Your goal
From the records below, extract the lines that begin at the one containing "This screenshot has height=505, width=284." and continue through the end of the records, and reproduce them verbatim. Omit the pictures.

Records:
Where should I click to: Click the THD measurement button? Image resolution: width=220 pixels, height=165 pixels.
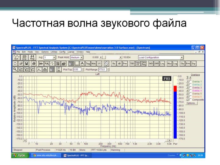point(132,64)
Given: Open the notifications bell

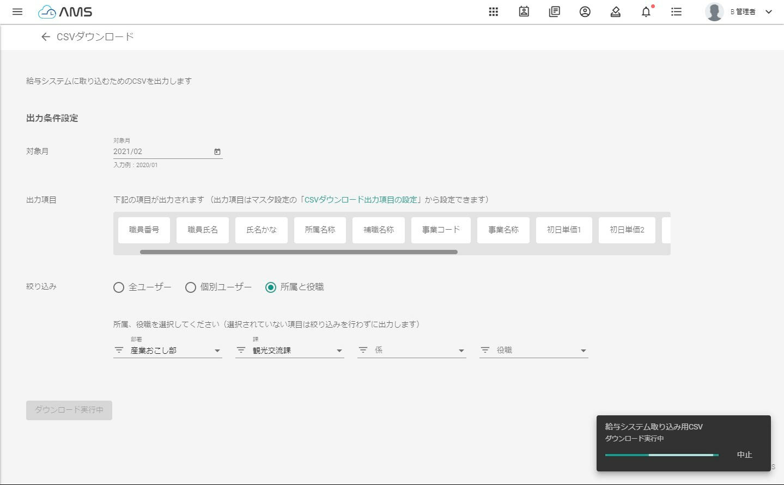Looking at the screenshot, I should pyautogui.click(x=646, y=12).
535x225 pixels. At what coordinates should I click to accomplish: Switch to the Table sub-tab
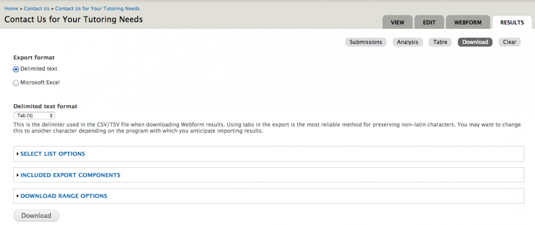coord(440,42)
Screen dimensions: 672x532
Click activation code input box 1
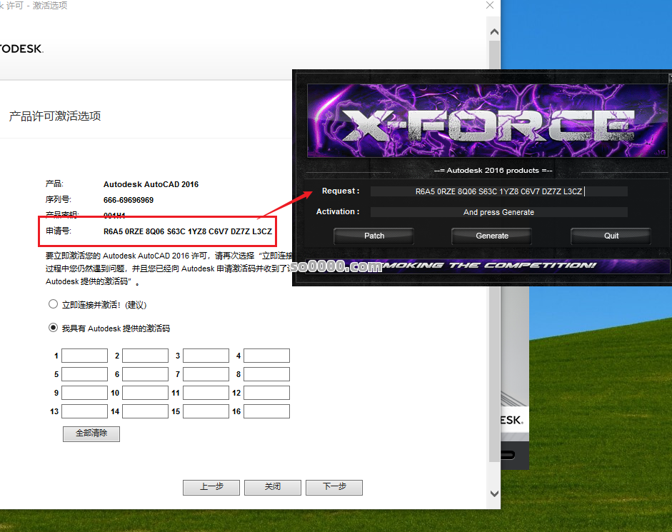point(84,356)
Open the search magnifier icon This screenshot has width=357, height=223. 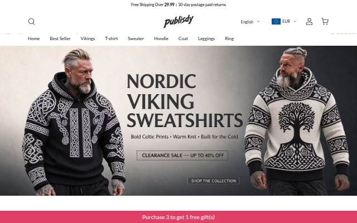[x=31, y=22]
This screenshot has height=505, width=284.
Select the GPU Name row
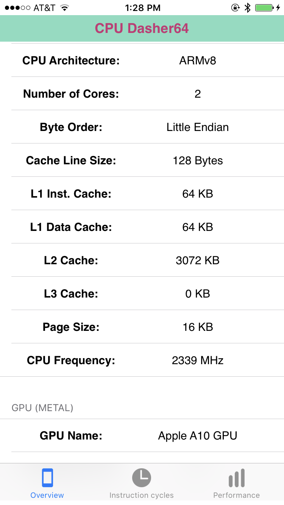click(142, 435)
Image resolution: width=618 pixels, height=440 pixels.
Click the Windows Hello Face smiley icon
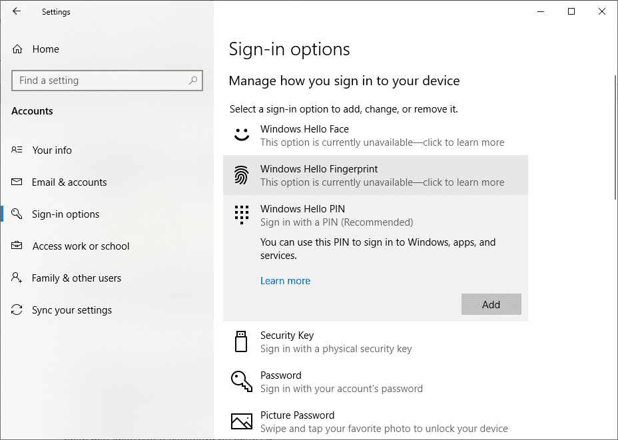[241, 135]
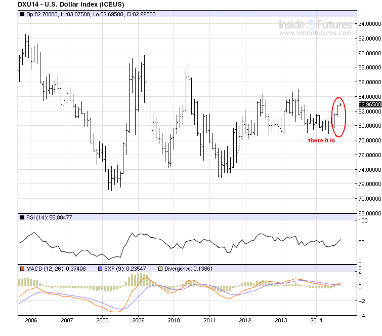Click the red circled recent price bars

338,117
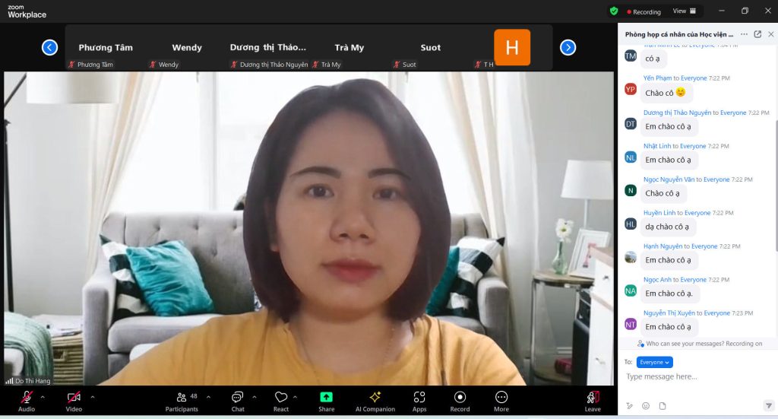Open the Everyone recipient dropdown
The width and height of the screenshot is (778, 419).
pos(654,362)
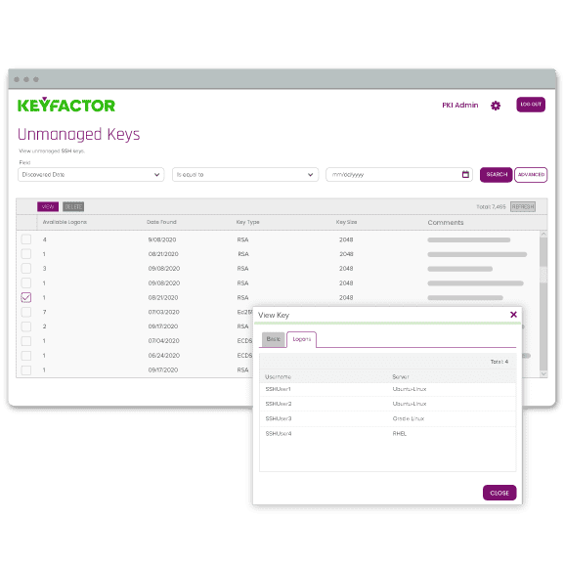Click the REFRESH button in the grid
This screenshot has width=564, height=564.
[523, 207]
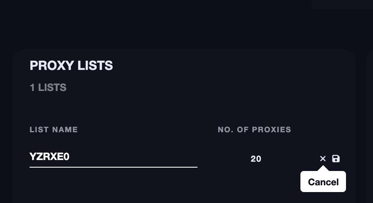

Exercise response
This screenshot has height=505, width=284.
Select the GPU Name row
click(142, 435)
Image resolution: width=618 pixels, height=440 pixels.
Click the Windows Hello Face smiley icon
[241, 135]
Click the red circled recent price bars

338,117
Open the Everyone recipient dropdown
The width and height of the screenshot is (778, 419).
pos(654,362)
Click the REFRESH button in the grid
This screenshot has width=564, height=564.
[523, 207]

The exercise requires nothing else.